• _Problems_
1: Return, word for word, the part of the John King article that begins at the words "John King (1759–1830)" and stops after the words "M.A. in 1784.".
2: Rewrite the entries as a JSON list of strings, one string per line and no blank lines, starting at the entry line that contains "maximal [1474, 357]" and running through the last line of the entries.

• _Source_
- - - - -

= John King (official) =

British politician and statesman

John King (1759–1830) was Under Secretary of State at the Home Office from 1791 and was briefly a Member of Parliament for Enniskillen in 1806.

==Life==
The fifth son of James King Dean of Raphoe and his wife Anne Walker, he was educated at Eton and matriculated at Christ Church, Oxford in 1777, graduating B.A. in 1781, M.A. in 1784.

King became a Home Office law clerk in January 1791. He had the support of William Grenville, 1st Baron Grenville, at that time Home Secretary, and at the end of the year became Permanent Under-Secretary of State for the Home Department. Under Grenville's successor Henry Dundas, King belonged to the circle gathering government intelligence across departments, including also Richard Ford, Francis Freeling, William Huskisson, Evan Nepean, and William Windham (later Charles William Flint). One surveillance operation in which he was involved was on Alfoxton House in August 1797, where William Wordsworth was staying, and about which James Walsh reported to King because of the presence of John Thelwall, an operation partly prompted by Dr. Daniel Lysons.

- - - - -

• _Source data_
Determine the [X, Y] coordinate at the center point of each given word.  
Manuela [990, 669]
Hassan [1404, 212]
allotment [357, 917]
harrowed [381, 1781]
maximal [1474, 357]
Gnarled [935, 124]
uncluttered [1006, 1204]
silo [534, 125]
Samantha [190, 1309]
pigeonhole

- - - - -

• _Exercise solutions_
1:
John King (1759–1830) was Under Secretary of State at the Home Office from 1791 and was briefly a Member of Parliament for Enniskillen in 1806.

==Life==
The fifth son of James King Dean of Raphoe and his wife Anne Walker, he was educated at Eton and matriculated at Christ Church, Oxford in 1777, graduating B.A. in 1781, M.A. in 1784.

2:
[
  "maximal [1474, 357]",
  "Gnarled [935, 124]",
  "uncluttered [1006, 1204]",
  "silo [534, 125]",
  "Samantha [190, 1309]",
  "pigeonhole"
]